CARBON CREDITS

Have you ever wondered about carbon credits?  Is it real?  Is it a scam? 

                  Turns out, a bit of both.  Turns out the carbon credit industry has been flooding the public with grossly overestimated figures because the offset claims are all based on a baseline.  The baseline is the estimated use of energy in a given situation.

                  An air conditioned house set at 65 uses a lot more energy than an air conditioned house at 75.  Because baselining allows huge subjective assumptions, audits of savings estimates have found as little as one-thirteenth efficacy.  In other words, the press releases and sales only offset one-thirteenth of what was claimed.                  

                  A recent study by Barbara Haya, director of University of California Berkeley's Carbon Trading Project, "conservatively found that deforestation avoidance projects had provided less than a fourth of the carbon reductions they said they did," according to the Wall Street Journal

                  She pointed out that in the carbon credit industry, both parties benefit from inflating the actual offsets.  In real markets, one side wants lower prices and one wants higher prices, or claims, or whatever.  But in the carbon trading market, no such balance exists.  Both user and offsetter want bigger claims. 

                  Because of how out of whack and overstated claims have been, an accreditation group called Core Carbon Principles (CCP) is auditing the various platforms.  Using new technology to measure and new metrics to establish more credible baselines, the CCP is trying to inject authenticity and credibility into the carbon trading market.

                  This is exactly the kind of private certification that could be used for a host of things currently carrying government credentials, from organics to food safety to building codes.  Even food labels.  It could all be privatized by independent outfits funded by members and sponsors who don't want to get scammed.  The marketplace of any new venture must mature, or develop long enough for problems to arise.  And then the problems need to be big enough to see.  In carbon trading, that just happened.   

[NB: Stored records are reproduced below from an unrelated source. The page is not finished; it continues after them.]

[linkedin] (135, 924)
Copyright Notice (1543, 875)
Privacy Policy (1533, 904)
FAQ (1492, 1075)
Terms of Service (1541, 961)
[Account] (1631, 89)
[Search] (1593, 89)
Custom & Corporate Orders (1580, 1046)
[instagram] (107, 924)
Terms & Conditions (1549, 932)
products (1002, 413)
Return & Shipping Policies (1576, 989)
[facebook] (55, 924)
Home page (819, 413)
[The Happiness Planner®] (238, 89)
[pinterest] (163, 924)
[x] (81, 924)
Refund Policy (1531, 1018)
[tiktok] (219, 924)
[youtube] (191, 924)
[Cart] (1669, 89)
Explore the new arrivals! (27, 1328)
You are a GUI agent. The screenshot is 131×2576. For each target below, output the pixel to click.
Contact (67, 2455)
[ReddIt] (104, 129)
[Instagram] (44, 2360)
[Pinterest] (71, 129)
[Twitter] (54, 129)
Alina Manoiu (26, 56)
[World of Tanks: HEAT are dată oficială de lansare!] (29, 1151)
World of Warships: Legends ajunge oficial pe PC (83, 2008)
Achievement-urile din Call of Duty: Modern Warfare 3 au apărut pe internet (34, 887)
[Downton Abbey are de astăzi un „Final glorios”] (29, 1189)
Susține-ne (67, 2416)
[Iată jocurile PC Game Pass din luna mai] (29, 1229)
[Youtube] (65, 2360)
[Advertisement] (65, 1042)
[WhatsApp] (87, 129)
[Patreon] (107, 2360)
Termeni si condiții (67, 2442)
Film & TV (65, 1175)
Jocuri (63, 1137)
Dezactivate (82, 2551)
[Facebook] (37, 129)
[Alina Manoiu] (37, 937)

                  Once a market sector is known as a bad boy, then buyers and investors create their own gumshoes to sleuth the honorables.  The most disempowering thing anyone can say, to any societal malady, is "we need government oversight."  I've questioned the veracity of these carbon trading schemes from day one, but in their infancy and innovation the track records and data were insufficient to determine weaknesses and frauds. 

                  `The pool is big enough now to do that.  Perhaps in the next 5 years or so we'll see correction in the industry and it'll move to numbers people can trust.  Real projects with real figures will emerge and the movement will attract investors with more confidence.

                  `When people run to the government for a new agency, a new rule, a new license, it simply fuels the "agency capture" RFK Jr. talks about.  We don't need better people in government--well,  yes, we do--but what we really need is fewer people in government.  About a million newly unemployed federal workers can pick tomatoes and gut chickens when the deportations start.

                  How about that for a change?  At our farm, we've just released a new shirt with big letters across the front:  COMPOST THE BUREUACRATS.  And yes, a shutdown is wonderful.  I've lived through some lengthy shutdowns.  Best of times.  Most of the federal government runs on autopilot anyway, so a protracted shutdown just nibbles around the edges.  Bring it on.  Let the private sector and entrepreneurs step up, unfettered, to solve our problems.

                  What bureaucracy would you privatize?